▸ Reading passage
** Begin **

As further illustrated in FIG. 3, the interconnect module 222 has a height H from a base 231 of the bonding structure 230 to the surface 229 of the bond pad 228. The height H generally corresponds to the elevation of the bond pad 228 after the interconnect module 222 is attached to the package substrate 102. Accordingly, in some embodiments, the height H can be varied according to desired specifications for the interconnect module 222. For example, a first interconnect module can have a first height to elevate the bond pad 228 to the elevation of the lowermost die 114b (FIG. 2) while a second interconnect module can have a second height to elevate the bond pad 228 to the elevation of the uppermost die 114a (FIG. 2), as discussed in more detail below.

FIG. 4A is a top view of a semiconductor device 200 of the type illustrated in FIG. 2 in accordance with some embodiments of the present technology. In the illustrated embodiment, the semiconductor device 200 includes four interconnect modules 222 (referred to individually as “first-fourth interconnect modules 222a-222d”). Each of the first-fourth interconnect modules 222a-222d can have an independent height and/or can have a height equivalent to another module. For example, the first interconnect module 222a can have a first height, the second interconnect module 222b can have a second height, and the third and fourth interconnect modules 222c, 222d can have a third height. In some embodiments, the first height is configured to reduce the distance between the bond pads 120 on the lowermost die 114b and the bond pads 228a. For example, the first height can raise the bond pads 228a to an elevation generally in plane with the lowermost die 114b, beneath the lowermost die 114b, and/or above the lowermost die 114b (e.g., the elevation E₁ in FIG. 2). Similarly, the second height is configured to reduce the distance between a portion of the bond pads 120 on the uppermost die 114a and the bond pads 228b-d. For example, the second height can raise the bond pads 228b to an elevation in plane with the uppermost die 114a, beneath the uppermost die 114a, and/or above the uppermost die 114a. Further, the third height can be configured to reduce the distance between the bond pads 228c, 228d and another sub-stack of dies (e.g., see FIG. 4C below) and/or any of the bond pads 120 in the first and second sub-stacks 112, 114.

** End **

▸ Recorded data
** Begin **

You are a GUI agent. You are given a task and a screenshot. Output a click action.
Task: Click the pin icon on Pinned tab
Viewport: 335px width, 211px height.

** End **

▸ Set tasks
a: Decide whether each statement agrees with the passage on interconnect modules, answering yes or no and quoting the words from the passage that settle it.
(i) The height H is measured from a base 231 of the bonding structure 230 to the surface 229 of the bond pad 228.
(ii) In FIG. 4A, the semiconductor device 200 includes three interconnect modules.
(iii) The third and fourth interconnect modules can share the same height.
b: Extend the passage on interconnect modules past its final sentence.
The listing plays no part in what follows.

▸ Responses for each task
a:
(i) Yes: "the interconnect module 222 has a height H from a base 231 of the bonding structure 230 to the surface 229 of the bond pad 228"
(ii) No: "the semiconductor device 200 includes four interconnect modules 222"
(iii) Yes: "the third and fourth interconnect modules 222c, 222d can have a third height"

b:
As described below, the interconnect modules 222 and the die stack 110 can be attached and electrically coupled to the package substrate 102 in any suitable order. For example, in some embodiments, the interconnect modules 222 are attached and electrically coupled to the package substrate 102 after attaching and electrically coupling the first sub-stack 112 to the package substrate 102. In such embodiments, the second sub-stack 114 is then attached to the first sub-stack 112 and electrically coupled to the interconnect modules 222.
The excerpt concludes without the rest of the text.